Credentialing Criteria for Carotid Stenting: Vascular Surgery Perspective
Awarding of privileges for carotid artery stenting is ultimately a local process, designed to offer quality care to patients. The Society of Vascular Surgery (SVS) has stated, “because carotid stenting is a new procedure to the majority of vascular surgeons, interventional cardiologists, and interventional radiologists, training and credentialing present unique challenges. Each of the vested specialties has a different skill set and knowledge base.” The SVS has called on Societies representing the specialties to establish their own sets of responsible guidelines for credentialing requirements with the understanding that final decisions will be made locally.
Accordingly, the board and membership of the Alabama Vascular Society, which is the state organization in Vascular Surgery, reviewed the carotid artery stent procedure at its spring meeting in May 2004. This review included a comprehensive presentation and discussion of the elements of credentialing, the decision process, current publications, and model guidelines for its members to use in developing competence in this procedure.
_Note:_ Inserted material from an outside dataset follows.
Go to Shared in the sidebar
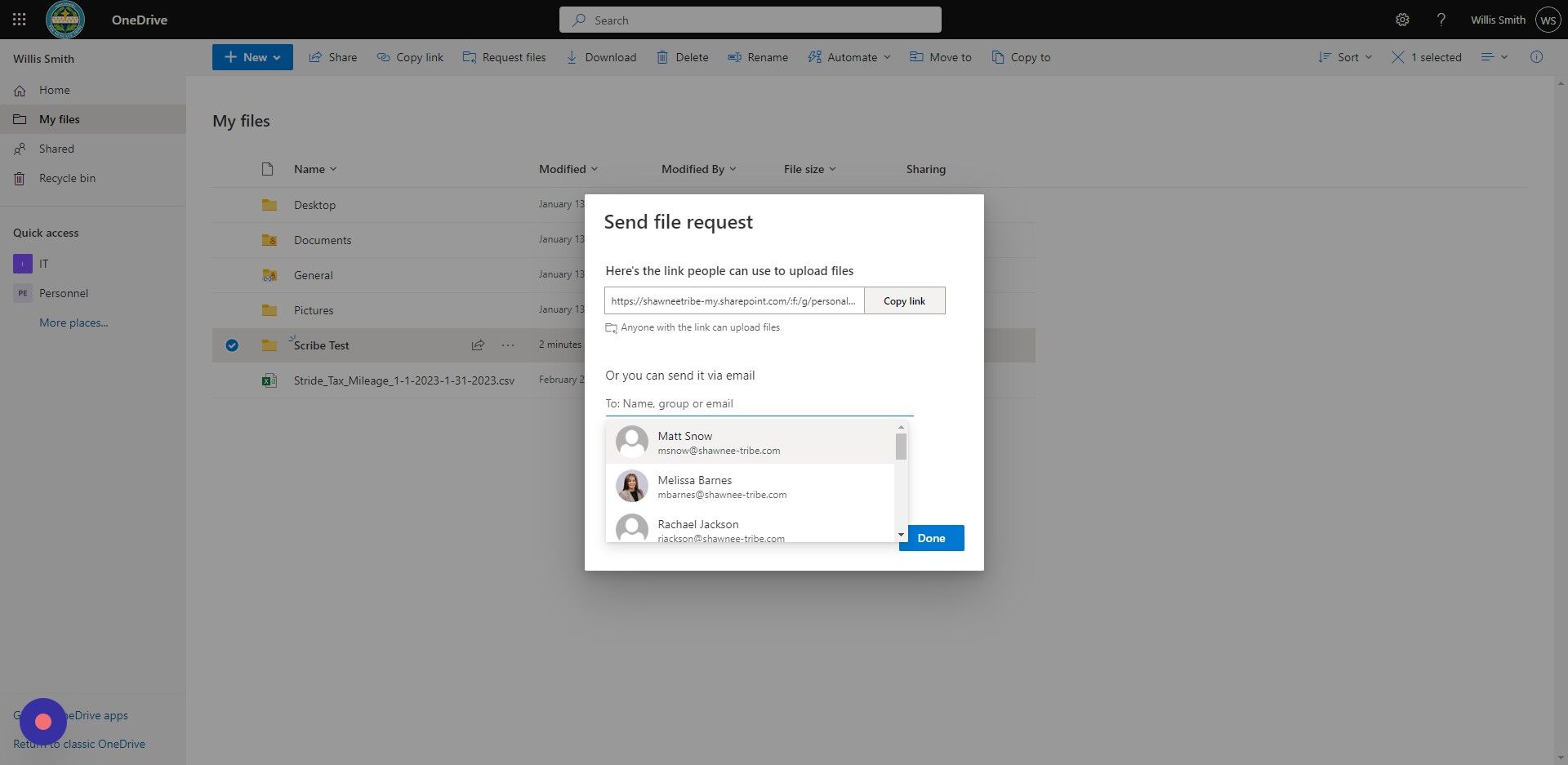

Also at this same meeting, two scientific presentations occurred on carotid stenting. Dr. William D. Jordan, Jr., vascular surgeon, presented long-term ultrasound results of carotid stenting. Dr. Robert Hobson, vascular surgeon and principal investigator of the CREST multicenter randomized trial of carotid stenting, presented information on technical considerations in performance of the procedure, including management of complicated and difficult cases.
The skills required for carotid artery stenting include expertise in diagnosis of carotid disease, treatment choices, indications for intervention, familiarity of the anatomy and behavior of the cerebral vessels, skills in catheter and stent procedures, and neurological and critical care monitoring during and after the procedure. Case numbers are less relevant than demonstrated competence. An arbitrary minimum of diagnostic cerebral angiograms should not be the prerequisite credentialing requirement for carotid stenting, because increasingly there remain relatively few indications for diagnostic angiograms performed as sole procedures, due to the availability now of improved ultrasound, magnetic resonance, and CT angiography. As stated by the SVS, “to create any threshold to training on this basis creates an unacceptable risk to the patients, as there is a definite incidence of stroke from the diagnostic procedure alone irrespective of an intervention. Further, such diagnostic procedures do not provide experience in the more complex techniques such as guide/sheath cannulation of the common carotid artery, use of embolic protection devices, and stent deployment.”
Based on our discussion and the extensive information reviewed, members of the Alabama Vascular Society can use the following guidelines to work toward acquiring competency in carotid artery stenting (CAS).
1. Surgeons who perform carotid endarterectomy (CEA) have extensive knowledge and experience with cerebrovascular anatomy, patient evaluation, indications for treatment, management of complications in the carotid artery, and critical care experience required for monitoring and managing these patient after the CAS procedure. Privileges to perform CEA, or past performance of 25 CEA operations would satisfy this guideline.
2. If these same specialists also have adequate experience or training in catheter and guidewire manipulation, stent deployment, and the additional details of guiding the catheter to the thoracic aortic arch branches, they have all the prerequisites for safe CAS deployment, with the exception of the additional procedural steps for each particular stent. Past experience in non-carotid stenting is a more useful determinant of the needed interventional skills than past performance of diagnostic carotid arteriography. 25 previous coronary, renal, or femoropopliteal stenting cases has been mentioned and could be used as a guideline for advanced catheter and stent skills. Selective cannulation of the thoracic arch branches, especially the innominate artery, is a required technical skill. A guideline for performing carotid stenting would be privileges and past experience in aortic arch branch cannulation. A specific number of these cannulations is not as important as is the ability to perform it correctly.
3. Knowledge and ability to perform the additional procedural steps unique to each particular stent and embolic protection device is another required skill. The FDA approves each carotid stenting device independently from the other competing devices. Accordingly, as with aortic stent grafts, the steps for each device are customarily taught in industry-developed courses for each device. It is expected that for each device, the FDA will require the manufacturer to train the physician, and this may include didactic lectures, observation of cases, and hands-on experience with actual patients or models/simulators. For a certified, practicing vascular surgeon (as opposed to a resident in training) who is experienced in carotid artery surgery, catheter manipulation, stent deployment, thoracic aortic arch branch cannulation, and critical care abilities, our guidelines do not include performing a specific number of carotid artery stent procedures on patients in a training institution, but rather successful completion of a carotid stenting course for each stent to be used.
The Alabama Vascular Society offers these guidelines to its vascular surgery members for achieving the ability to perform carotid artery stenting. The information has been reviewed by members, and approved by the Board of Directors. Other guidelines might be appropriate for practitioners in other specialties. The Society accepts no responsibility for the determination of local credentialing standards, which are solely the rules of hospitals and provider groups.